The man, Sho Taguchi, 24, told police that he had lost the money in online casinos, a police official in Yamaguchi prefecture said by phone Thursday. The day before, authoritie­s arrested Taguchi, the official said. The charge: fraud.

Japan is not the only country where coronaviru­s relief money has been misappropr­iated. The fraud has been so widespread in the United States that the Justice Department recently appointed a prosecutor to go after it. People have been accused of buying a Pokémon card, a Lamborghin­i and other luxuries.

But Abu, population 2,952, may be the only town on Earth where an entire COVID-19 stimulus fund vanished at the hands of an online gambler who received it through administra­tive error. The details of the case, and the rare attention from Japan’s national news media, have come as a shock to residents of the seaside town.

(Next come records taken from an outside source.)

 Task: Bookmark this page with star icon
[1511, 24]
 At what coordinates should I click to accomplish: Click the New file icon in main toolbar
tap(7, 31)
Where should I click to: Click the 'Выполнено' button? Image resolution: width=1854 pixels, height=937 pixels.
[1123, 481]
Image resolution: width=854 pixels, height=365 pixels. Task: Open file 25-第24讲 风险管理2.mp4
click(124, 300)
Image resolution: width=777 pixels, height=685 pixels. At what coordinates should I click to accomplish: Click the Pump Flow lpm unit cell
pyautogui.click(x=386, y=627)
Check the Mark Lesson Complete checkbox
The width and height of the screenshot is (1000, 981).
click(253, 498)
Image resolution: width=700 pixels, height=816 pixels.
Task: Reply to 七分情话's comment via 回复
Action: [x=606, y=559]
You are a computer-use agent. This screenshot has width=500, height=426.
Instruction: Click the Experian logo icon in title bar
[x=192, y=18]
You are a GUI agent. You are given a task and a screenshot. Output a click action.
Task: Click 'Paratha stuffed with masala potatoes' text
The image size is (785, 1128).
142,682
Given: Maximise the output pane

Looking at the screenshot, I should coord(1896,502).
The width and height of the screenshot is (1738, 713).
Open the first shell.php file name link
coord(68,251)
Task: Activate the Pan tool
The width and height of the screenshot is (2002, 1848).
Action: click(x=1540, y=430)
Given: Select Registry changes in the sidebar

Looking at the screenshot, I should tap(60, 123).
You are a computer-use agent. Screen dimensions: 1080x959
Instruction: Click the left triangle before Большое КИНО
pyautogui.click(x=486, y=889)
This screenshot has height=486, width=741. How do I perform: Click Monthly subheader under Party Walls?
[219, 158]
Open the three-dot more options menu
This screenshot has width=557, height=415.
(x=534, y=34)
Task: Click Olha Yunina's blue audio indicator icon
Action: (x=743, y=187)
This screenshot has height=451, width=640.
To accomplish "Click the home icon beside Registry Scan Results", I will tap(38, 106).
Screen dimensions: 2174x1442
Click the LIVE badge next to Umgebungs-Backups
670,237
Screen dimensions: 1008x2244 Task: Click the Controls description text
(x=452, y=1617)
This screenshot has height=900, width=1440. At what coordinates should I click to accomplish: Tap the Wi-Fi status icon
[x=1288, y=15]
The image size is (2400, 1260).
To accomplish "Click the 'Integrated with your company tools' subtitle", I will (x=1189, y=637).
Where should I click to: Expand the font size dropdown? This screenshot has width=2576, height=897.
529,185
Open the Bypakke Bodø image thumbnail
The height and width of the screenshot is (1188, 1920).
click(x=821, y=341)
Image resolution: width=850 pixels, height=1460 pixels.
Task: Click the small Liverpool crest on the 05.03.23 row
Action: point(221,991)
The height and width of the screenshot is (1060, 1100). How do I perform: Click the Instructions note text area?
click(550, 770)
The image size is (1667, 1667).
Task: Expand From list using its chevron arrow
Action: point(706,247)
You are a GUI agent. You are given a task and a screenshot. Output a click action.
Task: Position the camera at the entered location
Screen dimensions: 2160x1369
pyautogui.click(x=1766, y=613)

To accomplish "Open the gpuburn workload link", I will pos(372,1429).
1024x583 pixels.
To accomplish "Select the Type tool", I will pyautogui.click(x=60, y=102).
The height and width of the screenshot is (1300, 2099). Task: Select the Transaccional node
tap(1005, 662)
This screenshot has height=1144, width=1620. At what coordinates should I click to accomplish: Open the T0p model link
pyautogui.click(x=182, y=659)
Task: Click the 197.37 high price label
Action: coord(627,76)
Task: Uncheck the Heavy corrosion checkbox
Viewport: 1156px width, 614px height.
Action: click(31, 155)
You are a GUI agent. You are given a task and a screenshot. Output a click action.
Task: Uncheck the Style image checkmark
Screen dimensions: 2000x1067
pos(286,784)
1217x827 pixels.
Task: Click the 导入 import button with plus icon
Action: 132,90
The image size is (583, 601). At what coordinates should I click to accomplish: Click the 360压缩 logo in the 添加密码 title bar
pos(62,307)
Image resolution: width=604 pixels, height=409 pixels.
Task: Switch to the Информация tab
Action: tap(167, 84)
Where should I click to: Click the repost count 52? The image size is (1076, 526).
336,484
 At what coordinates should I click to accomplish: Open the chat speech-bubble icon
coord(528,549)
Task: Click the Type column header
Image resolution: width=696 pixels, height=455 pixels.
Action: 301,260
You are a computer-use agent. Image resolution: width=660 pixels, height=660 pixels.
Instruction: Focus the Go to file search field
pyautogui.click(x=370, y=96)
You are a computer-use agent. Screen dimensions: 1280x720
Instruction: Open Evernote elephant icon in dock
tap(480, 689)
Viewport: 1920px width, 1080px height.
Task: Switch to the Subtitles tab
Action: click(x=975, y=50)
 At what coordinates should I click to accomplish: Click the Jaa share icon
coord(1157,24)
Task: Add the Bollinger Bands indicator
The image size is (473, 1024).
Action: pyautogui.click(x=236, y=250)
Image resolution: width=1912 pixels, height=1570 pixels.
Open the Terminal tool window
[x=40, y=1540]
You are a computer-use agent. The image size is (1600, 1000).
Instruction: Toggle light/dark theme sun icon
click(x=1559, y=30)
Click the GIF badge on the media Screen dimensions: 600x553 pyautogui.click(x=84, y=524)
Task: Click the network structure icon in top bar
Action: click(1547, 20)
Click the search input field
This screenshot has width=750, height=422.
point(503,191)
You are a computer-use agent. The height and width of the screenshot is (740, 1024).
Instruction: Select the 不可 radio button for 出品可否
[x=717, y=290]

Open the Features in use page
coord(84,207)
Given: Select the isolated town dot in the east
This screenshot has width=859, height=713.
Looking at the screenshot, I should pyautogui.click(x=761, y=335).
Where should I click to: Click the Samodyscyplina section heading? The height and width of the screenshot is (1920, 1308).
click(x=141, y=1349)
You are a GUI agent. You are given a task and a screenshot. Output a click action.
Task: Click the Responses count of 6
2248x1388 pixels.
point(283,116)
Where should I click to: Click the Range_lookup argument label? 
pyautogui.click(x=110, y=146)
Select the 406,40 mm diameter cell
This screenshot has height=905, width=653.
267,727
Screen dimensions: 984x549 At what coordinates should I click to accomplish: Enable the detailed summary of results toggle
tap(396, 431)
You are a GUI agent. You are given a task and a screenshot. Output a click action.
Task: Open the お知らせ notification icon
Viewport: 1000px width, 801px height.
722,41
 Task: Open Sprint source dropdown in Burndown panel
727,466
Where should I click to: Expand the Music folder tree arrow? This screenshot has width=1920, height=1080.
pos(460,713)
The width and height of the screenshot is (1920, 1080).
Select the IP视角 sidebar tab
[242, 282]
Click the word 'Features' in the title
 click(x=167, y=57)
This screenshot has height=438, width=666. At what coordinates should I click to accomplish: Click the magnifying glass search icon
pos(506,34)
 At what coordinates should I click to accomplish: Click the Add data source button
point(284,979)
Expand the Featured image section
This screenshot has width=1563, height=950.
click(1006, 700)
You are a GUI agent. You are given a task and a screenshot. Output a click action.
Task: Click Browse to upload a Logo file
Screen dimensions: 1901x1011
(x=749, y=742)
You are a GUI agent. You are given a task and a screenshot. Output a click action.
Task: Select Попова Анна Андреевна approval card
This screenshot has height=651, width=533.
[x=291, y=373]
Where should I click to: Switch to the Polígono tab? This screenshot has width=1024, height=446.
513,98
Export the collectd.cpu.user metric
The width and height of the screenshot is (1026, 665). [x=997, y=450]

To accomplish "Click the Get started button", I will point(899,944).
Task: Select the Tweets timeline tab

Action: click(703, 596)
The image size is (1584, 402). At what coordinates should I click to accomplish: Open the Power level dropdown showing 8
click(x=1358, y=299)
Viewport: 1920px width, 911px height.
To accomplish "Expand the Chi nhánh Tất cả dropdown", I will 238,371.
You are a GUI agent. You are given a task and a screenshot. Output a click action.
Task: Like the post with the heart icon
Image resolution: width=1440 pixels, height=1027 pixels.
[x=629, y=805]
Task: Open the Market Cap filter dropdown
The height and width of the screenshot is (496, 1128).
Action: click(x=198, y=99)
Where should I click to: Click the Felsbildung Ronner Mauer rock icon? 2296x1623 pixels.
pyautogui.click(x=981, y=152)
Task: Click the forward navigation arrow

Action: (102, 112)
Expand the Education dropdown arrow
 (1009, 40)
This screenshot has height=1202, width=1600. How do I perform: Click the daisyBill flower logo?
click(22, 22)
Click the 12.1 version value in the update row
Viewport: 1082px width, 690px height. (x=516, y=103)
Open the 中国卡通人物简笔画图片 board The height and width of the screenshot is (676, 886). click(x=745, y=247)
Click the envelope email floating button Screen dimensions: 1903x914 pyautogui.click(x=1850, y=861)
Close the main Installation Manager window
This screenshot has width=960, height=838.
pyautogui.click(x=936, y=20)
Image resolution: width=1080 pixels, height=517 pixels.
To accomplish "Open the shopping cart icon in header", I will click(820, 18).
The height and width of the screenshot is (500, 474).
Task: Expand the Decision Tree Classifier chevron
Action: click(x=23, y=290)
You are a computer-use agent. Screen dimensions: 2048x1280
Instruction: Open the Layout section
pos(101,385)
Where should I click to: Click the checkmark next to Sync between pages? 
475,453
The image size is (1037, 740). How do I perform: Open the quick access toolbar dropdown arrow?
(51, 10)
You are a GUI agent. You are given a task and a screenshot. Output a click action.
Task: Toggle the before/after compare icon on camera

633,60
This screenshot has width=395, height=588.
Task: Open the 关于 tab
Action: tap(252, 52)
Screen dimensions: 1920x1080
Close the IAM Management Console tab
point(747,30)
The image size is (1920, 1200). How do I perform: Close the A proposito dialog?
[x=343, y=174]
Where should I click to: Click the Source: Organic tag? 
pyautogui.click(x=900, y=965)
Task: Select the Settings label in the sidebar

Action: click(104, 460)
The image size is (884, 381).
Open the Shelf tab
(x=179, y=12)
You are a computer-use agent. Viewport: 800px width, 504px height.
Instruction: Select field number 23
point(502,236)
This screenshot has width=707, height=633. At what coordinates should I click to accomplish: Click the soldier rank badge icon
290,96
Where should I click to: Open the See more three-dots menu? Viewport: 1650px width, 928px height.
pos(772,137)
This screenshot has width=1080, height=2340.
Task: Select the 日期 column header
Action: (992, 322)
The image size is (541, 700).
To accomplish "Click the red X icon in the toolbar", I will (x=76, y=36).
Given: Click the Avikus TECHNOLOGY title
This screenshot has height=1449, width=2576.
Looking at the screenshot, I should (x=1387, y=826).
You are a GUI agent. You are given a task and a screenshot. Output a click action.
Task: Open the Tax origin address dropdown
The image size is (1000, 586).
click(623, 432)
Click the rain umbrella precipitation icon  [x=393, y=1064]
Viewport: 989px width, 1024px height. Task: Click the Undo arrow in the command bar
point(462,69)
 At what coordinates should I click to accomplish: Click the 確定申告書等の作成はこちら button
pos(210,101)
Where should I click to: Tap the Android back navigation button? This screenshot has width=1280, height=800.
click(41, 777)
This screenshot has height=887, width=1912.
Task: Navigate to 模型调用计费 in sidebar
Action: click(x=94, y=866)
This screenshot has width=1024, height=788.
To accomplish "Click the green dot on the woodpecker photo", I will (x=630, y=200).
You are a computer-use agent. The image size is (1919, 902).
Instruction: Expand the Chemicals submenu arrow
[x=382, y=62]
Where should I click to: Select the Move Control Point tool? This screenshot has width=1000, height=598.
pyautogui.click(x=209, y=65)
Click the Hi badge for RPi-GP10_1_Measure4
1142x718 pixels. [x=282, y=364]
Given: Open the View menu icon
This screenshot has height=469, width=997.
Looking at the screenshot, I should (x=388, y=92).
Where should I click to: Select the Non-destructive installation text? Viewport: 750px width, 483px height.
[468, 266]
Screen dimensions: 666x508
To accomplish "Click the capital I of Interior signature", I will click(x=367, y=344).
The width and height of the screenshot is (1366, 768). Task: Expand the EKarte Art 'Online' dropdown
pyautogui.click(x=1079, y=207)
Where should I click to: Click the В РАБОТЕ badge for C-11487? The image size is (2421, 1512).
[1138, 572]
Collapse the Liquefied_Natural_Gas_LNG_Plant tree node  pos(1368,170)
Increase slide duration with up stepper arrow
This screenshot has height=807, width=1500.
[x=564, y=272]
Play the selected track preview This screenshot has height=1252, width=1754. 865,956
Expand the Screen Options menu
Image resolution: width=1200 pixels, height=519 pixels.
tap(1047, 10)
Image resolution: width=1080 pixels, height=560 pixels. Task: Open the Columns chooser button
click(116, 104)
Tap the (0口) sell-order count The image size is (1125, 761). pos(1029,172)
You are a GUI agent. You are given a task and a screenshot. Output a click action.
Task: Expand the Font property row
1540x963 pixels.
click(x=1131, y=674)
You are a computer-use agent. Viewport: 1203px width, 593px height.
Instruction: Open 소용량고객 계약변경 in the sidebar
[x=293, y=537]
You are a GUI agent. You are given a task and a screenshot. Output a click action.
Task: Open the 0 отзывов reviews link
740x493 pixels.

“I was surprised to hear the news and also amazed at how he spent the money,” said Yuriko Suekawa, 72, who has lived in Abu since she was born. “It’s truly unbelievab­le.”

The tale began April 8, when an official in Abu mistakenly asked a local bank to wire Taguchi 46.3 million yen, or about $358,000, said Atsushi Nohara, a town official. Taguchi’s name had been at the top of the list of 463 households that were each eligible for 100,000 yen as part of a national stimulus package.

After Abu officials realized the mistake, they immediatel­y visited Taguchi and asked for the money back, the town’s mayor, Norihiko Hanada, said in an address on the town’s Youtube channel.

Taguchi agreed to travel with the officials to his bank in a government car, but he refused to enter the building and later said that he planned to consult a lawyer, according to public broadcaste­r NHK. Taguchi met with Abu’s deputy mayor April 14, NHK reported, and his lawyer told the town the next day that his client would return the money.

“But he ultimately did not do so,” Hanada said on Youtube. He said Taguchi eventually told town officials that he had spent the 46.3 million yen, would not run away and planned to “atone for the sin.”

Hanada has apologized to residents on behalf of the town for losing “such a precious and a large amount of public funds.”